El caso de las adaptaciones en acción real del clásico cuento del niño de madera de pino, creado por su noble padre para paliar su soledad y que una vez ha aprendido (a base de palos) a ser un buen hijo se convierte en un niño de verdad, me recuerda muchísimo al caso en cuestión de las tres Blancanieves que vivimos en 2012. Ese año y en plena efervescencia de la moda impuesta por Disney de adaptarlo todo, llegaron a los cines tres muy diferentes versiones del mismo clásico creado por los hermanos Wilhelm Grimm y Jacob Grimm. Como si no existieran más cuentos que adaptar, aquel año tuvimos la versión más guerrera y reimaginada de Rupert Sanders con Kristen Stewart en el papel de la joven melancólica y a Charlize Theron como la malvada madrastra, pero también la versión colorista chillona de Tarsem Singh (Mirror, Mirror) y la versión patria en blanco y negro y muda de Pablo Berguer (Blancanieves). Siguiendo el ejemplo de esta curiosa coincidencia, este año la primera versión en llegar hasta nosotros ha sido la artesana y peculiar Pinocho de Matteo Garrone con Roberto Benigni en el papel del adorable carpintero Geppetto. Mientras que a la vez, Guillermo del Toro está terminando de rodar su versión animada para la popular plataforma de streaming Netflix con un reparto plagado de estrellas, justo antes de que el todopoderoso Disney cierre el reparto de su versión oficial del clásico animado, dirigida por el ganador del Oscar Robert Zemeckis y protagonizada por Tom Hanks (mejor persona viva) cómo no, para dar vida por supuesto a Geppeto.

Pero la que hoy nos ocupa es la extraordinaria versión de un artesano como es Garrone.

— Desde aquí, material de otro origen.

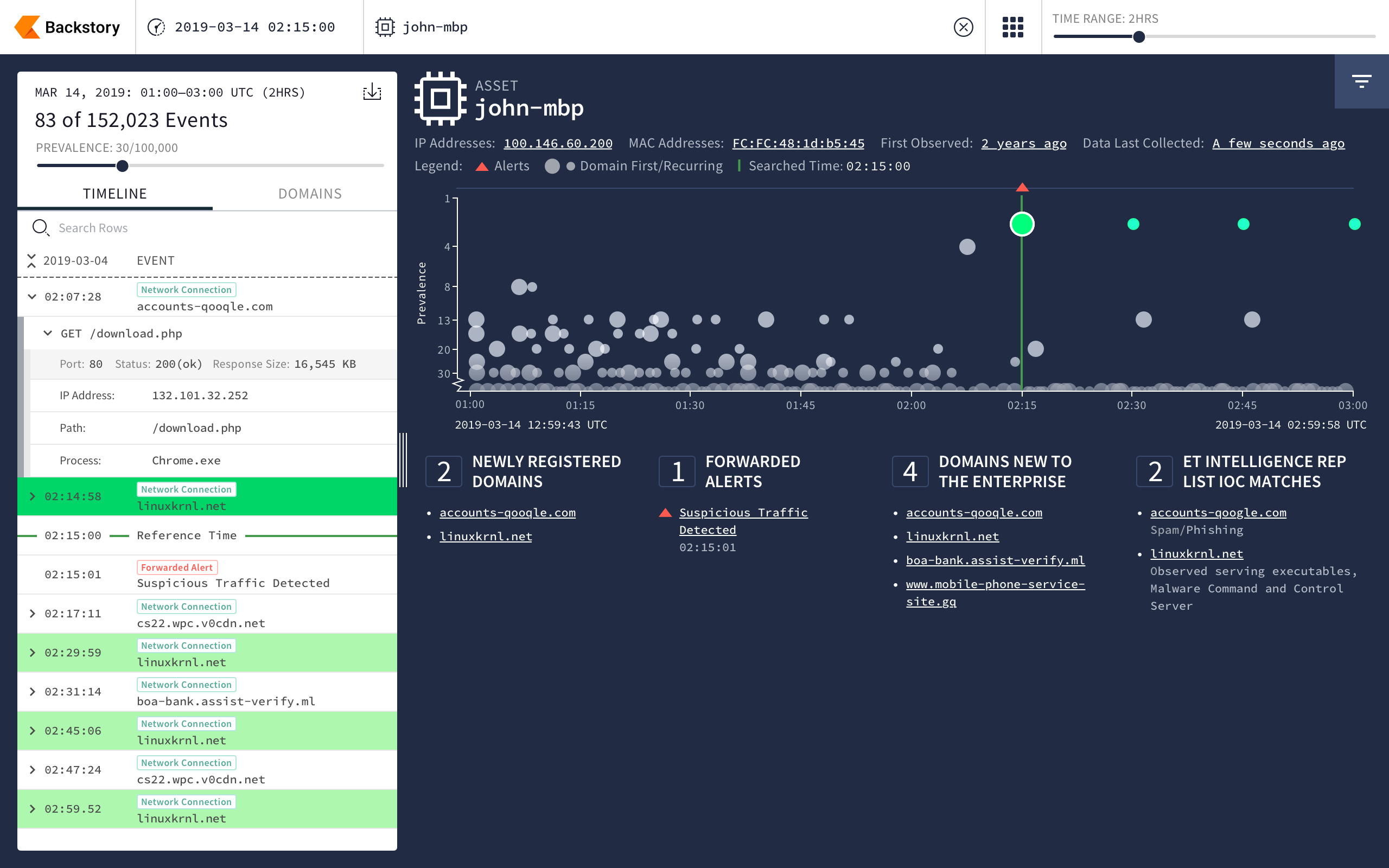The height and width of the screenshot is (868, 1389).
Task: Click the download/export icon on timeline panel
Action: (372, 93)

Esta película de Pinocho no parece una nueva adaptación, sino que pareciera como si realmente el cuento original de Carlo Collodi cobrase vida por primera y auténtica vez.

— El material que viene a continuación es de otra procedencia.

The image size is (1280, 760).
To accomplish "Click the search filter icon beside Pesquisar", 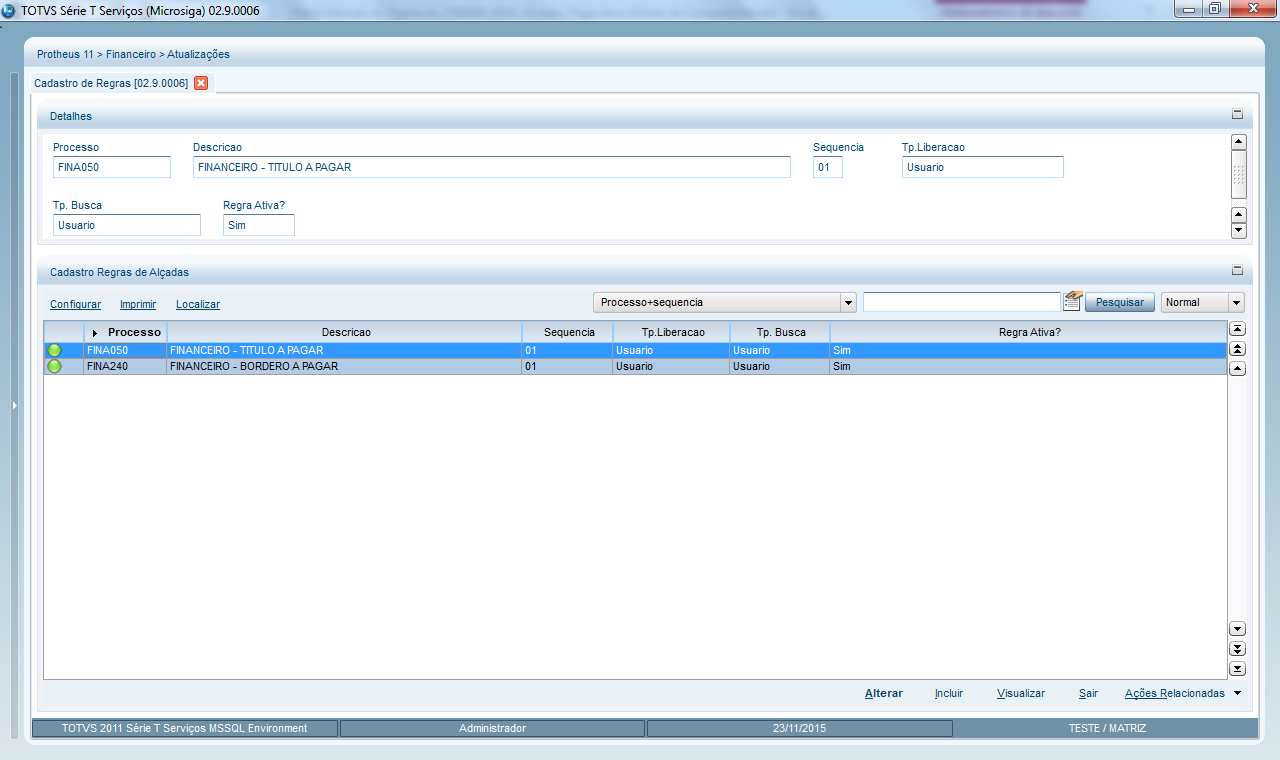I will pyautogui.click(x=1072, y=302).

Ésta adaptación tiene todo lo que tiene que tener y sobre todo la imaginería desatada de Garrone, quien sabe en todo momento cómo rescatar la magia y la materia de la que están hechas los cuentos. Pinocho muestra una ternura y dedicación inenarrable, ya no solo en sus acabados visuales y en su bellísima artesanía, sino también a la hora de ser capaz de mostrar los aspectos más oscuros del cuento original sin perder el foco en la infancia. Cada una de las pillerías del travieso Pinocho, hasta que éste comprende que tiene que ser bueno y obediente están tratadas y expuestas con una capacidad sensitiva sorprendentemente capaz para un público de cualquier edad. Este cuento es un cuento para niños, pero tiene la capacidad de hablar a todo su público y de captar la atención de todos por igual. Es entrañable en todo momento, pero también lúgubre y sombría cuando tiene que serlo y todos y cada uno de los personajes que deambulan por esta fábula logran robarte el corazón (menos el gato y el zorro, ellos cumplen su papel de villanos del cuento en toda regla) y las ligeras variaciones en torno al cuento original encajan perfectamente dentro de la narrativa del relato.

Si echas un vistazo rápido a la filmografía de Garrone es fácil entender por qué es el director adecuado para esta fábula antológica. Uno de sus anteriores y más personales trabajos El cuento de los cuentos (2015) por la que ganó  hasta 7 premios David de Donatello (los Goyas del cine italiano) y con la que compitió en el Festival de cine de Cannes, asentaba las bases de un estilo perfecto para el cuento clásico. La capacidad de este director para arrastrarte a otro tiempo y a otra era llena de magia y encanto es única. Los cuentos tienen siempre una moraleja y momentos bonitos y otros no tan bonitos, están creados para entretener y educar a los niños y Garrone aprovecha eso para crear una obra de un poder sensitivo que va más allá de los posibles aciertos o fallos (como el ritmo que por momentos resulta algo reiterativo) de esta curiosísima y preciosa adaptación. Un film, que incluso una vez ya se hayan estrenado las otras dos versiones que están por verse del mismo cuento, seguirá teniendo una voz y un alma propias y ya solo por eso merece mucho la pena sentarse en una sala a verla.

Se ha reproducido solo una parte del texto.